Bikers are a loud, proud, Thayer Street staple. But a new amendment to the city code may soon keep some of them away.

Motorcyclists visiting Thayer Street will soon be required to park in designated spaces. An amendment calling for the designation of parking spots as “motorcycle-only” was signed into law July 11 by Providence Mayor David Cicilline ’83. Supporters of the amendment hope it will limit the number of bikers who choose to loiter on the commercial street.

The new motorcycle-only spaces will likely be indicated by blue painted curbs. Several parking laws were adjusted in order to accommodate motorcyclists, according to Adrienne Southgate, deputy city solicitor. While fines are still applicable for cars that park with their left wheels toward the curb or at an improper angle to the curb, they will no longer apply to motorcycles, in order to ease the accommodation of more motorcycles into the available spaces.

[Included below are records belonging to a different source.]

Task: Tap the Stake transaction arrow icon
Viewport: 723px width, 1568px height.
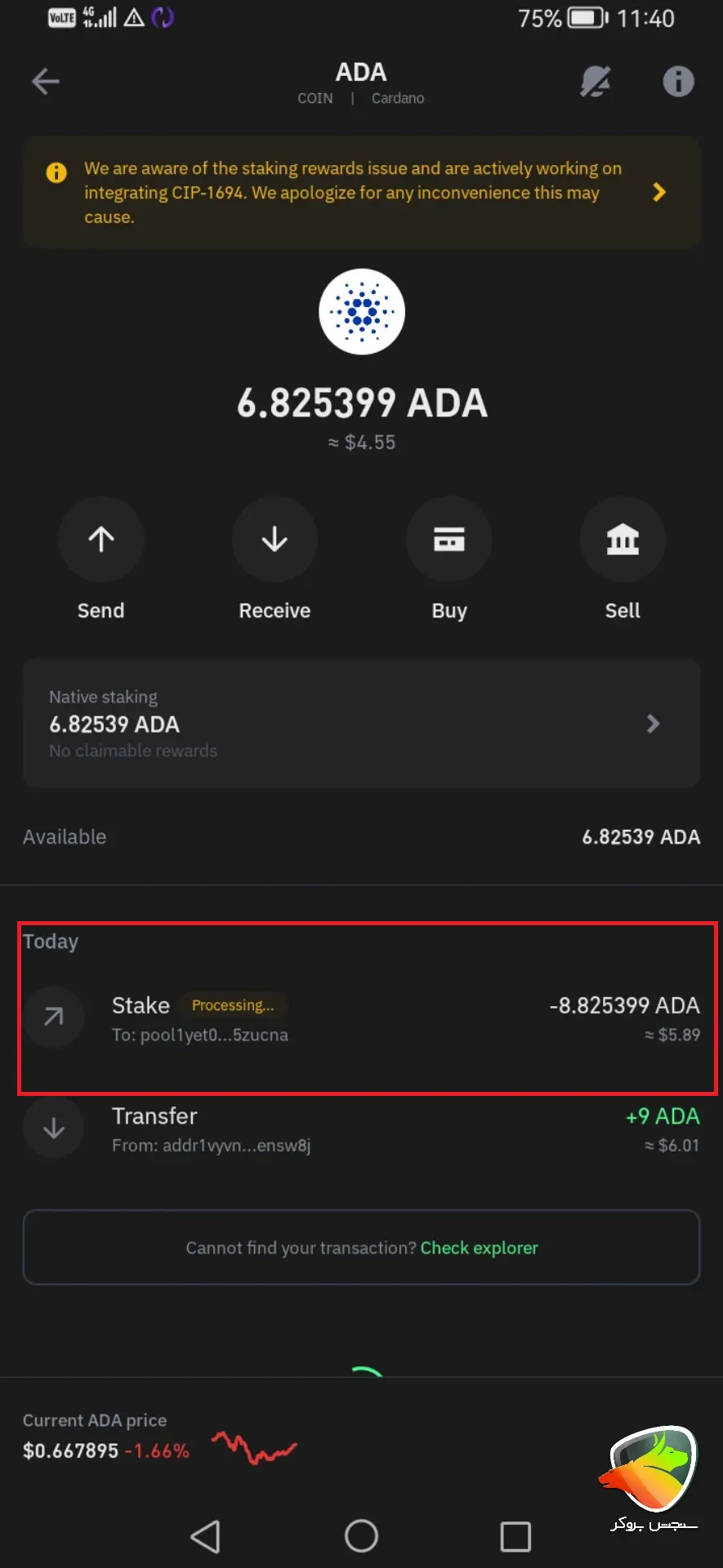Action: click(54, 1017)
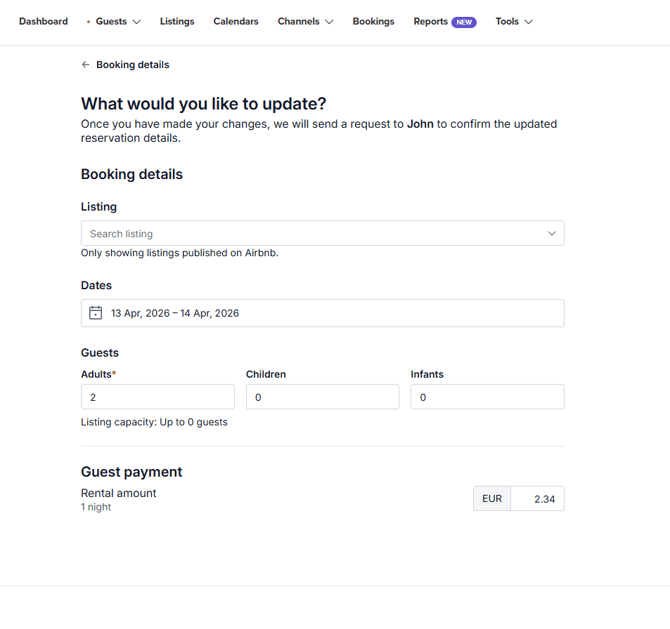Image resolution: width=670 pixels, height=629 pixels.
Task: Go to the Dashboard page
Action: (x=43, y=22)
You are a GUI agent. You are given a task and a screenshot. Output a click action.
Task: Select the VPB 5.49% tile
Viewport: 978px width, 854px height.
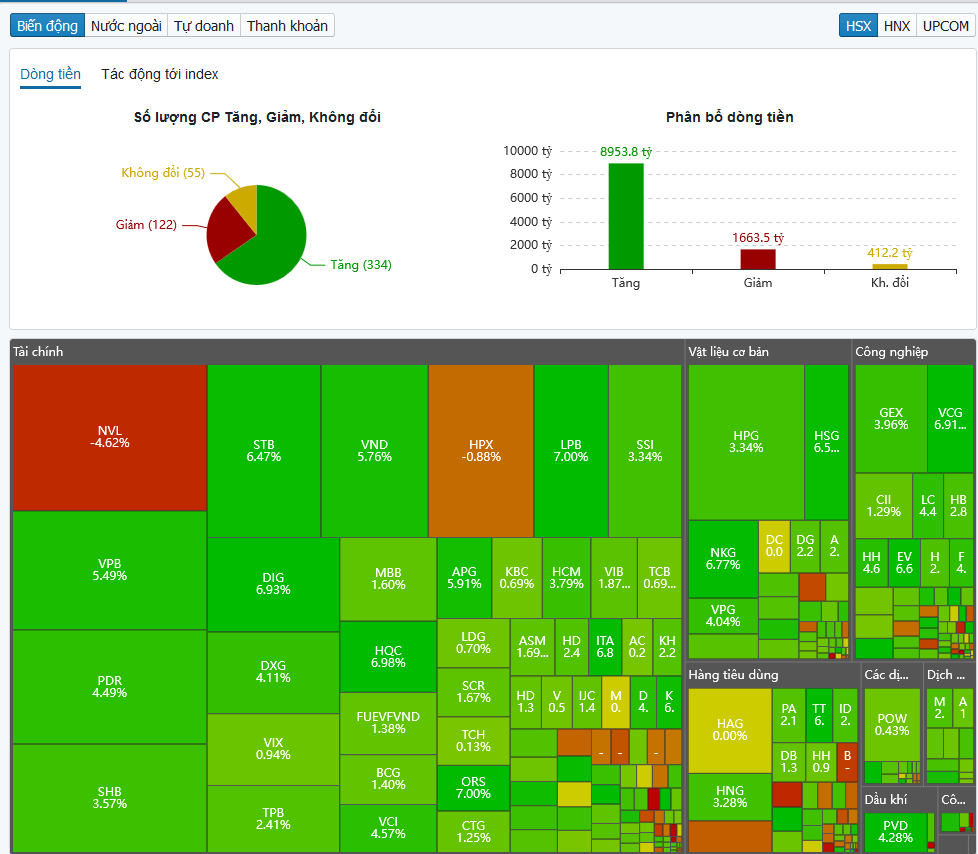point(110,570)
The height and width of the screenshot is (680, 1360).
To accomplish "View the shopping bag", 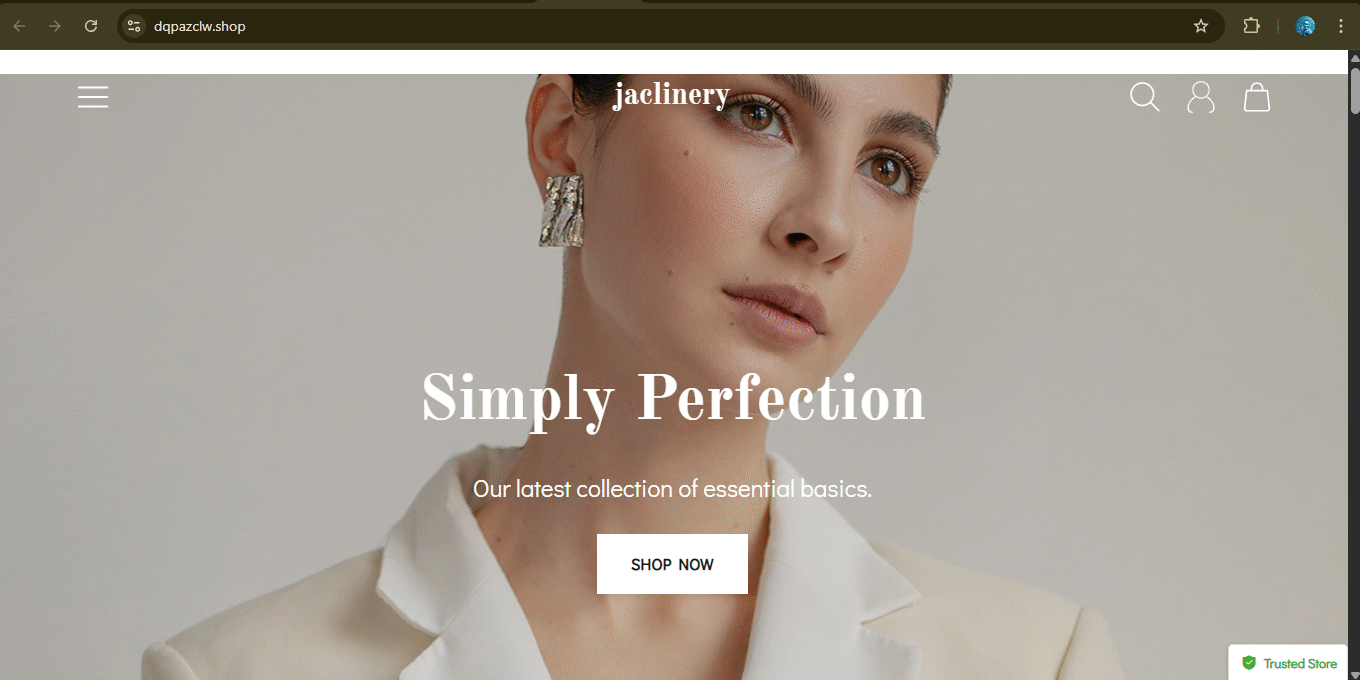I will point(1257,97).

Ward 2 Councilman Cliff Wood said Thayer Street shop owners and patrons who were dissatisfied with the presence of bikers prompted him to introduce the amendment at the Providence City Council.

“The whole point is so that as many people (as possible) can enjoy Thayer Street, whoever they are and however they get there,” Wood said. The amendment was intended to make it “easier to share the space” – not to exclude bikers, Wood said.

But biker Joseph Roman said he disagrees about the motives behind the change to the city code. “Look at all these bikes. Where are we supposed to go?” he said Thursday when he heard of the law, gesturing to about 50 bikes on Thayer Street that night.

“It will make the city more money,” said another biker, Kevin Black. “That’s what they want – for us to park illegally in car parking spots and then ticket us (to pay) for their doughnuts,” he said.

Roman and Black were two of 10 bikers interviewed who had not previously heard of the law. Most bikers said they would not stop coming to Thayer but feared that the law would change the street’s dynamic for the worse.

The amendment was modeled after a similar ordinance in Maine that “seemed to work well,” Wood said. First signed into law in April, the amendment had to be changed and re-signed before it became official in July because of a technicality that prevented the amendment from applying to Thayer Street, Wood said.